K3: Many Possibilities, One Economic Model
This roundtable discussion will explore intersections of communication, economic growth and climate change. There are few stories as vitally important and rarely told as the stories, such as economic degrowth, that offer alternatives to the endless growth economy. Instead, we have been, in the words of Naomi Klein, in This Changes Everything, “feeding the god of economic growth (via the alter of hyper-consumption) in every country in the world.” And it is this hyper-consumption that fuels the rapidly changing climate. Consumerism is one of the defining features of our current landscape, displacing other narratives, values, worldviews and ways of being. Because consumerism is so prevalent, it is often construed as “what people want,” beyond reproach. Mass media is funded by advertising, with which editorial content must align and promote, most evident in new trends such as “sponsored editorial content” (Hardy, 2021). Such brand-controlled storytelling blurs what few lines are left between commercial interests and communicative “content.” The roundtable discussion will start with four Pecha Kucha presentations (20 slides x 20 seconds per slide) that will offer four very different reflections on communication, economic growth and climate change. Upon completion of the four Pecha Kuchas, all in attendance will be invited to discuss the issues raised.

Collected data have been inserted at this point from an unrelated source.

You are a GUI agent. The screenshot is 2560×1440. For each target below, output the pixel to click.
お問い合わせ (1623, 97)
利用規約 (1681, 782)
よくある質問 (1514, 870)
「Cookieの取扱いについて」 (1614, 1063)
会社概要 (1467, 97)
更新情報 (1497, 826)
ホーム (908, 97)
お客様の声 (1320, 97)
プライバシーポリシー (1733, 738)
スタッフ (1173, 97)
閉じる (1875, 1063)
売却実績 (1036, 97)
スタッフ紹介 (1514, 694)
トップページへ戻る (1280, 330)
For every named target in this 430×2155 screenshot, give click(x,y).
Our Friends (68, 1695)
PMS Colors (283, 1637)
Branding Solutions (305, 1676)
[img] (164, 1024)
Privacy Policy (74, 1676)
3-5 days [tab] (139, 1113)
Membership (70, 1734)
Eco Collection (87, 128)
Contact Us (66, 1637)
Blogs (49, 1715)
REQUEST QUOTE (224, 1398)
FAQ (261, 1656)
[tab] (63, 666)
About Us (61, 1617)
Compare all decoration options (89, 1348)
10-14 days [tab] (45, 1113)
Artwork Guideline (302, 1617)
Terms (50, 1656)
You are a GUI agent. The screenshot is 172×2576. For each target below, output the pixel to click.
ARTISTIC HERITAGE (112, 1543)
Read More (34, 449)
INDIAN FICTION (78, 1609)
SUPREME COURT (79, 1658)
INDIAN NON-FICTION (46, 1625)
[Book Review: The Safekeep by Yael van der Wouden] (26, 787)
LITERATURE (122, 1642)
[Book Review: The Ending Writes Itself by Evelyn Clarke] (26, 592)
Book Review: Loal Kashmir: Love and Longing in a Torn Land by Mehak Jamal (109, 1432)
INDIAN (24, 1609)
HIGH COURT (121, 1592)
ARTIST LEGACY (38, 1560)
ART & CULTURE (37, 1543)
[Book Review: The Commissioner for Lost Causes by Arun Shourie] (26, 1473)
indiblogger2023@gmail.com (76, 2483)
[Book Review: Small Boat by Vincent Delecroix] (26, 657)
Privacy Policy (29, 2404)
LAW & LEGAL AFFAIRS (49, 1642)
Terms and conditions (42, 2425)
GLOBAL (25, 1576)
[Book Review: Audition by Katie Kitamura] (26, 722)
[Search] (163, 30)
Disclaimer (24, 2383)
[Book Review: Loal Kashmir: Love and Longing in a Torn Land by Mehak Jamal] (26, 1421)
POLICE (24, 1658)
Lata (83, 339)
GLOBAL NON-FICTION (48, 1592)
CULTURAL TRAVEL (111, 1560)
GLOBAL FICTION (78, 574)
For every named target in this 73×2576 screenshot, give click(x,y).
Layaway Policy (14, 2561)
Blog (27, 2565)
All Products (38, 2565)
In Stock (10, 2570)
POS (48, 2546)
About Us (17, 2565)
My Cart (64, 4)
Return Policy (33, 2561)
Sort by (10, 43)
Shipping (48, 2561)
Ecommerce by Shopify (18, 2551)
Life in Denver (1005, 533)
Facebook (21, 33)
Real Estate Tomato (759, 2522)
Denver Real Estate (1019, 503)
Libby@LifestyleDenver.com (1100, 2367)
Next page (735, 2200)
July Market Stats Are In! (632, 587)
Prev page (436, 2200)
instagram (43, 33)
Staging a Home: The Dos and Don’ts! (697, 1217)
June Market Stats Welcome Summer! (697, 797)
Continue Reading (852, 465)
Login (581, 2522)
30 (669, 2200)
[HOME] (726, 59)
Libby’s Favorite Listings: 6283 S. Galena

K4: Indigeneity and Local Activism
Chair: Steve Depoe Indigenous ways of life and attendant value systems have long been in conflict with Western and capitalist logics of property ownership, resource extraction, and political domination. Panelists explore dimensions of this conflict in sites ranging from burial mounds in Illinois to spaces of ongoing economic activity in the Wabanaki lands in Maine and in Nigeria.